I'm doing a lot of thinking..which my husband says is never good.
Thinking about my life and how odd it seems to be moving out of the "baby stage" and into the "middle stage" of my life.
Not having to buy diapers or get up in the middle of the night. Having the freedom to go places and see new things with all my children is all different. I have always had a baby for the past 20 years and so now when I find myself in a new place I go from wanting to cry to wanting to dance?
Strange place I know, but I get to do all the things I never could.
I get to sleep in a little, and I have everyone helping so things don't seem so overwhelming. My older young adults are doing things outside of the home
and I see what's happening. I go from crying out to God to stop everything
to being excited at what the next stage holds.
But right now a calm is settling over the farm after years of survival mode and I'm trying to decide if I like the way that sounds.

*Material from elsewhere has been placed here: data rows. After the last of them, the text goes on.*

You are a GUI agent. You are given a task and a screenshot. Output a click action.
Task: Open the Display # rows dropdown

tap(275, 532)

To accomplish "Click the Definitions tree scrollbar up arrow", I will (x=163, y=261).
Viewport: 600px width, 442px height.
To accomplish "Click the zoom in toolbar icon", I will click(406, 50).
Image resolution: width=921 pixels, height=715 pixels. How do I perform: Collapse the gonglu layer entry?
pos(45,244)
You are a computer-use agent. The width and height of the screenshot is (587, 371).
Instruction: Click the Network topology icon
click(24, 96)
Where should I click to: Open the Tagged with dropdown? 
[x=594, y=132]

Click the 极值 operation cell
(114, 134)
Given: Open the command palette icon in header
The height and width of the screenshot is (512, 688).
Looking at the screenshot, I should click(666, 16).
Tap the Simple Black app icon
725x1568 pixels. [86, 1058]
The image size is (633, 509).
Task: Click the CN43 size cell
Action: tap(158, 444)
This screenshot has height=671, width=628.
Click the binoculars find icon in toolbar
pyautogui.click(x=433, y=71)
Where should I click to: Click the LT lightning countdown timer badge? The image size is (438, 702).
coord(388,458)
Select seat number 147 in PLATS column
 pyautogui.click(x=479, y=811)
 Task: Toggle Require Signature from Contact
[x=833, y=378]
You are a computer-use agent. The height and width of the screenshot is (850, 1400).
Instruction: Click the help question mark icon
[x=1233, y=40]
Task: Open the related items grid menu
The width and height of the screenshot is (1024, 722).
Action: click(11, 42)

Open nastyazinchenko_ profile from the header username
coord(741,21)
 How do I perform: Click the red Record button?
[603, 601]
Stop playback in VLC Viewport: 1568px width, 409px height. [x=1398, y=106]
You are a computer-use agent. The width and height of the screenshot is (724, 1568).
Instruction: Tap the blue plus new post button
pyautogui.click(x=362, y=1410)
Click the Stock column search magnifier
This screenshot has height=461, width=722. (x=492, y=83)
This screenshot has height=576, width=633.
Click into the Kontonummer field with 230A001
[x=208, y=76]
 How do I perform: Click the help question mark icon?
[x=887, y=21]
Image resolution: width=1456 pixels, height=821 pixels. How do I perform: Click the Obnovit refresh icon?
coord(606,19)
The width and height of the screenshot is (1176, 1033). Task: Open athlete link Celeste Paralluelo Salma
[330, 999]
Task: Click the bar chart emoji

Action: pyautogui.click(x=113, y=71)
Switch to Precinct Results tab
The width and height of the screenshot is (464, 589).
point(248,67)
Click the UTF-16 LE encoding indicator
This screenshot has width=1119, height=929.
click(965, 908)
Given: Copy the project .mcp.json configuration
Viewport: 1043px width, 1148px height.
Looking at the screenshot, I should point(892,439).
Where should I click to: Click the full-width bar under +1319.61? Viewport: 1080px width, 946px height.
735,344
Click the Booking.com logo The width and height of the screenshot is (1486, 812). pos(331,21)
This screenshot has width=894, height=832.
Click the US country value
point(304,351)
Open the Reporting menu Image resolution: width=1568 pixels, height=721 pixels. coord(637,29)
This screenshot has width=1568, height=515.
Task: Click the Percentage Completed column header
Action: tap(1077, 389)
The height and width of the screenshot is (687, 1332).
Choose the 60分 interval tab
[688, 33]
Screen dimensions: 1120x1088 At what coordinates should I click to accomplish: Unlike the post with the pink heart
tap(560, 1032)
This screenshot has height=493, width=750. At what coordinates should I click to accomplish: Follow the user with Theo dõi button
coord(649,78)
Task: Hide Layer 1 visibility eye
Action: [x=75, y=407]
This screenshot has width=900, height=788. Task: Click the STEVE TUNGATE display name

I haven't figured that out yet.
You'll be the first to know when I do.
Years running on an adrenal rush now I'm watching them and enjoying them like never before. I get to know them in a way that has seemed impossible until now.
Seeing them move into the middle stage with me. Seeing and feeling how they need me so much more the older they get. I always thought it odd when people would say that.
"oh they'll need you more when they're 18-21"
I couldn't imagine that but now I know it's true.
Hours of counseling and reassuring.
There is no feed, diaper and put to bed.
These are real issues for them and so you make room in your bed and they lay in the darkness talking and I'm listening.
I have taught them in they way they should go like proverbs instructed me
and now I have to step back and let God take them the rest of the way.
Helping them make career choices
Praying like never before for
You always pray that prayer "Lord, please be preparing
their spouses" but when you have to be patient and wait with
them you learn that their faith is required.
They have to believe that God has the perfect person for them but its His timing not ours. And well, this can seem to take forever for them.
I believe that 18-21 has been and will be the testing ground for what I have taught them. I have come up short in some areas believe me, so I take notes on what I'll be doing different with the new batch coming up:)
Yeah, it all takes more time and a lot more patience and it takes a lot of change
from me. From being the one in charge to letting go and letting them take a leap of Faith and know that God has this.
This post brought tears ~ because I know that feeling of leaving the little years behind ~ even though everything within me longs for a baby to hold & love on, a toddler to chase around. I can only imagine how much more you are needed in those older ages, but I am beginning to get a glimpse as my children traverse these middle years of childhood!